"""

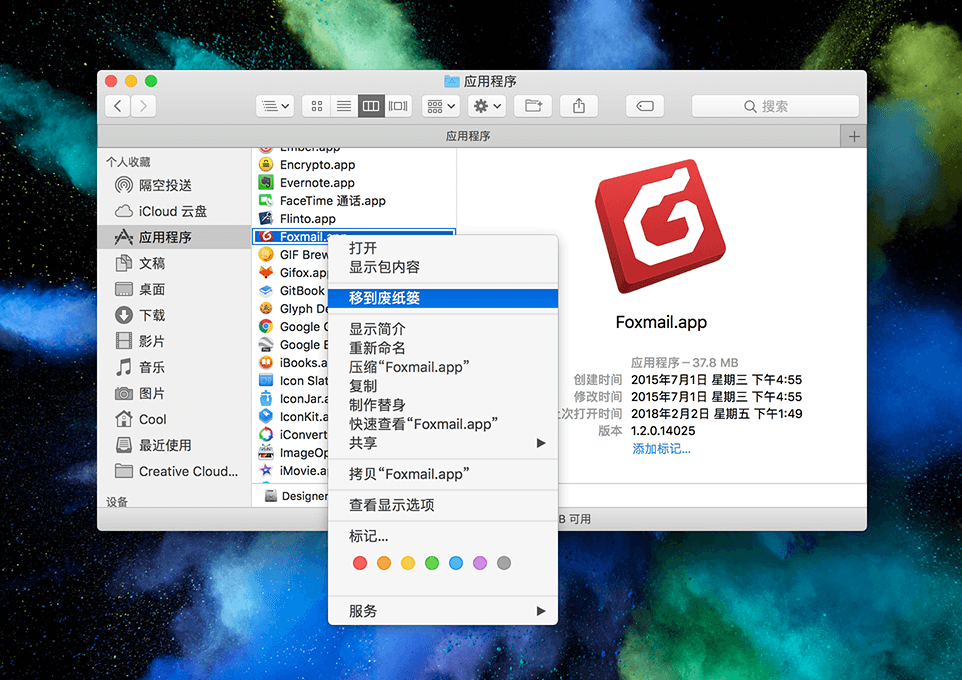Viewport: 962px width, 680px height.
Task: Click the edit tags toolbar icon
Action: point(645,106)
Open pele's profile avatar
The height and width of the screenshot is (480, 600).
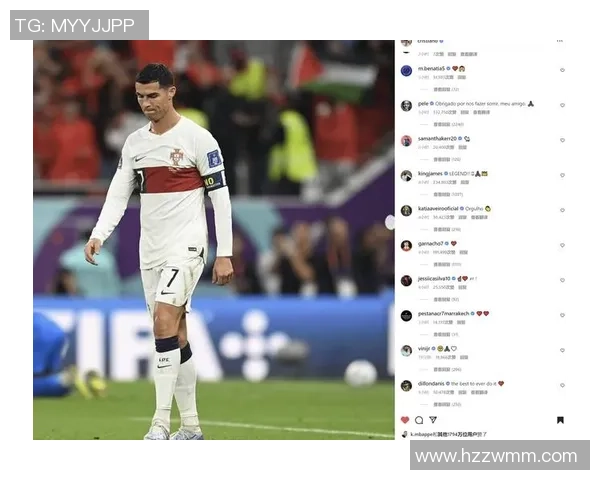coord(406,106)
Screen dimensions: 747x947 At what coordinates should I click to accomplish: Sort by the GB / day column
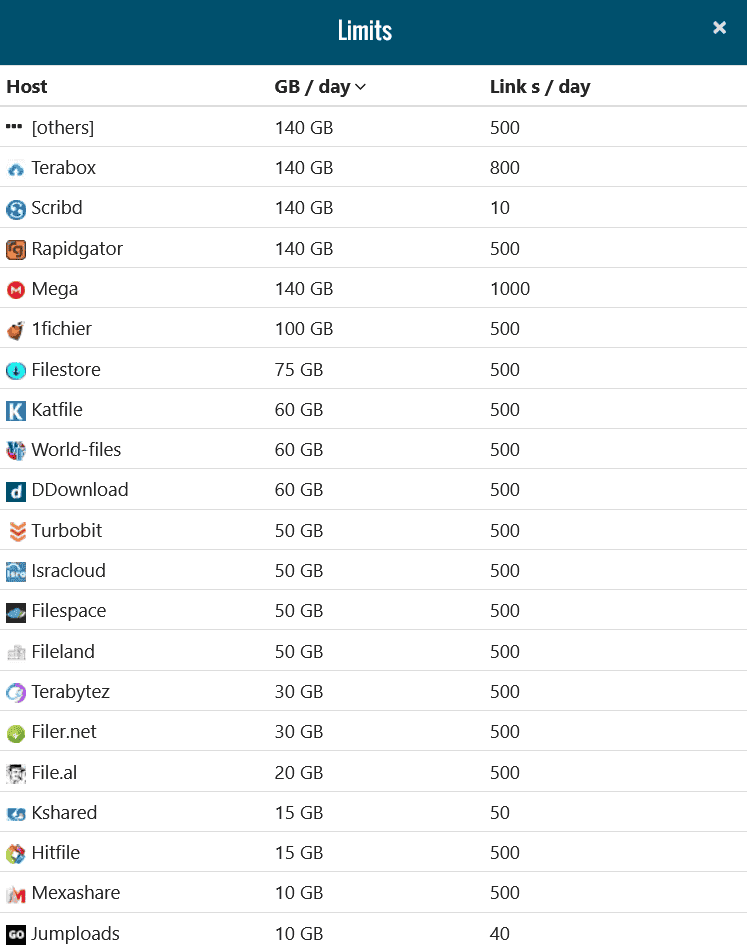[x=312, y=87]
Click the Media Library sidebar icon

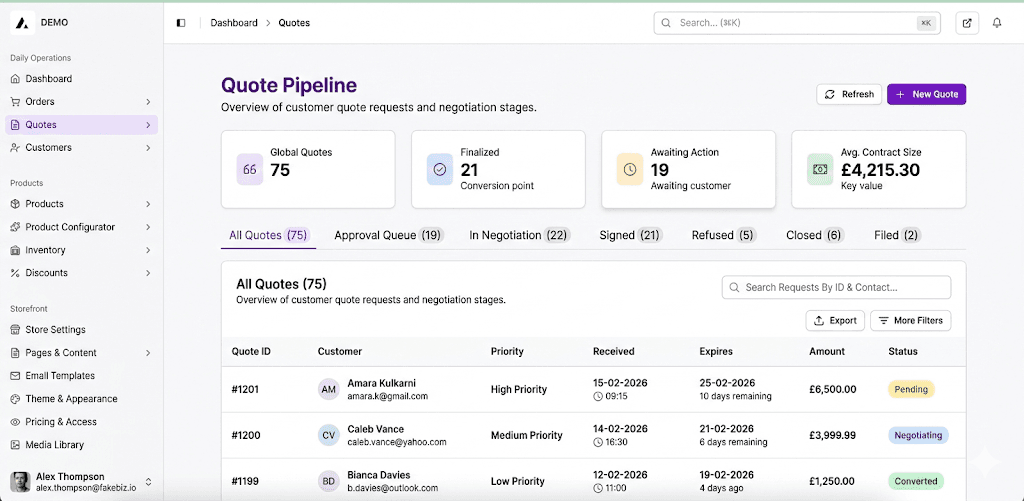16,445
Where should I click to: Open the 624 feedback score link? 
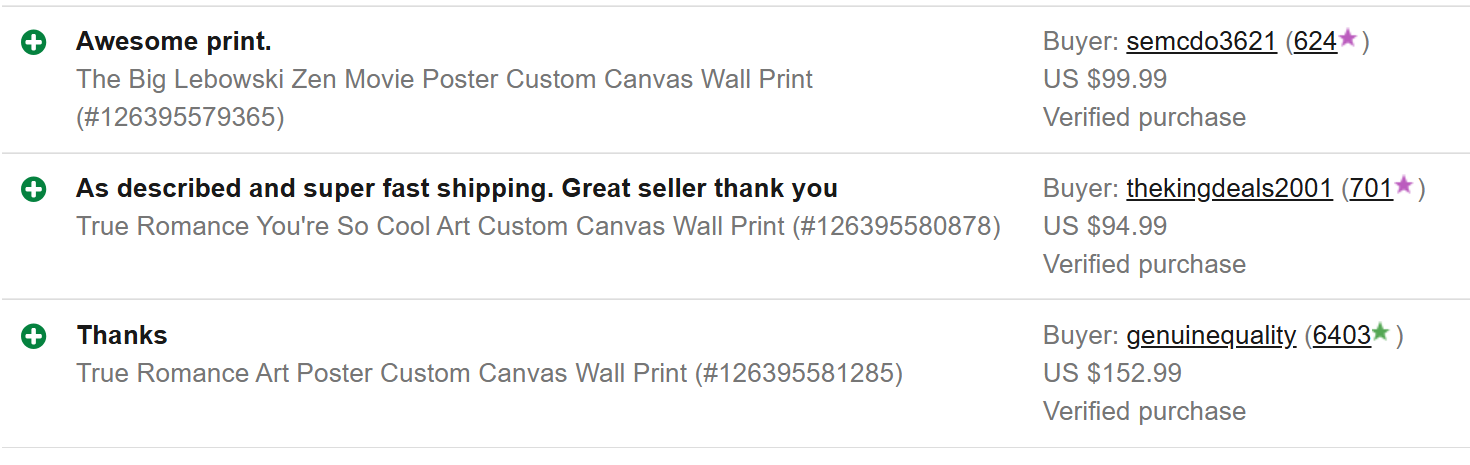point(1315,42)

"""

YOUR INSTRUCTIONS:
Please copy the part of the data that opens with the line containing "Screen dimensions: 747x947" and closes at the end of the data, keeping every line unchanged and leaving out the pictures.

WRITTEN SOLUTION:
Screen dimensions: 747x947 At what coordinates should I click to accomplish: Sort by the GB / day column
[x=312, y=87]
Click the Media Library sidebar icon

16,445
Where should I click to: Open the 624 feedback score link? 
point(1315,42)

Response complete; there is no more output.